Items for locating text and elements
-=-=-=-=-

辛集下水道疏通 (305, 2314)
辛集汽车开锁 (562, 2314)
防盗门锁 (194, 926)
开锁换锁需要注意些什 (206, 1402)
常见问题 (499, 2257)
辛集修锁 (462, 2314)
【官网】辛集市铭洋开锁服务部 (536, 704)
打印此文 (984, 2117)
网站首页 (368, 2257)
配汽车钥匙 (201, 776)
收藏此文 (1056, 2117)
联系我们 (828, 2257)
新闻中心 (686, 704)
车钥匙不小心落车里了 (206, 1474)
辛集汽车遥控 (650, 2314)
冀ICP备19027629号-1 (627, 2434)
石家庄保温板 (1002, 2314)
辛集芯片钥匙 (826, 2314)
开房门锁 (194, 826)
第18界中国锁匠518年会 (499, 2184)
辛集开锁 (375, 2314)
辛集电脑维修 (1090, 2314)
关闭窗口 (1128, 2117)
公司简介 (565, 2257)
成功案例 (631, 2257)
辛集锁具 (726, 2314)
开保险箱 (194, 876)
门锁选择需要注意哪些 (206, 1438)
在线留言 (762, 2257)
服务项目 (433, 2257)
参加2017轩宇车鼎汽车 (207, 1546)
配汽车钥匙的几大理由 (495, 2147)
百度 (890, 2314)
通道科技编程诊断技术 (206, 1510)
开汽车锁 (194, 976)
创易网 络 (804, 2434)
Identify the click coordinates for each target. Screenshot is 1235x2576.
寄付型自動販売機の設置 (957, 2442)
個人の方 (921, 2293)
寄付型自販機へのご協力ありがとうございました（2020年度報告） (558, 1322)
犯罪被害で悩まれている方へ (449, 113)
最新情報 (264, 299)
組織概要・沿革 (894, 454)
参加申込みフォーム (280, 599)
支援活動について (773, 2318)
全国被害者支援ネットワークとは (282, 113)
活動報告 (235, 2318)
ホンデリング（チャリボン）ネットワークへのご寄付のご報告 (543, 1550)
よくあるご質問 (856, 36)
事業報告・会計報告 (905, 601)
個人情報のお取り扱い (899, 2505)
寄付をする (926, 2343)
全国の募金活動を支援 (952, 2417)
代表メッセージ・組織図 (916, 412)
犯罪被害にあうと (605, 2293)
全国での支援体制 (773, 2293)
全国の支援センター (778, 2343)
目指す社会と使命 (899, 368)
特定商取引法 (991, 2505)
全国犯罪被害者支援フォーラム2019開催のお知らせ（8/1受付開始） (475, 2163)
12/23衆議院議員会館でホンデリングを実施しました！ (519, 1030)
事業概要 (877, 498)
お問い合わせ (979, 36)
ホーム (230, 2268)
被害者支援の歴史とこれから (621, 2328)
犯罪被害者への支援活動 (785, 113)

-=-=-=-=-

● **PROBLEM TO WORK ON**
Reproduce word for word the items above, beginning at the line that contains "百度 (890, 2314)" and stopping after the line that contains "犯罪被害で悩まれている方へ (449, 113)".

● **FINAL ANSWER**
百度 (890, 2314)
通道科技编程诊断技术 (206, 1510)
开汽车锁 (194, 976)
创易网 络 (804, 2434)
Identify the click coordinates for each target. Screenshot is 1235x2576.
寄付型自動販売機の設置 (957, 2442)
個人の方 (921, 2293)
寄付型自販機へのご協力ありがとうございました（2020年度報告） (558, 1322)
犯罪被害で悩まれている方へ (449, 113)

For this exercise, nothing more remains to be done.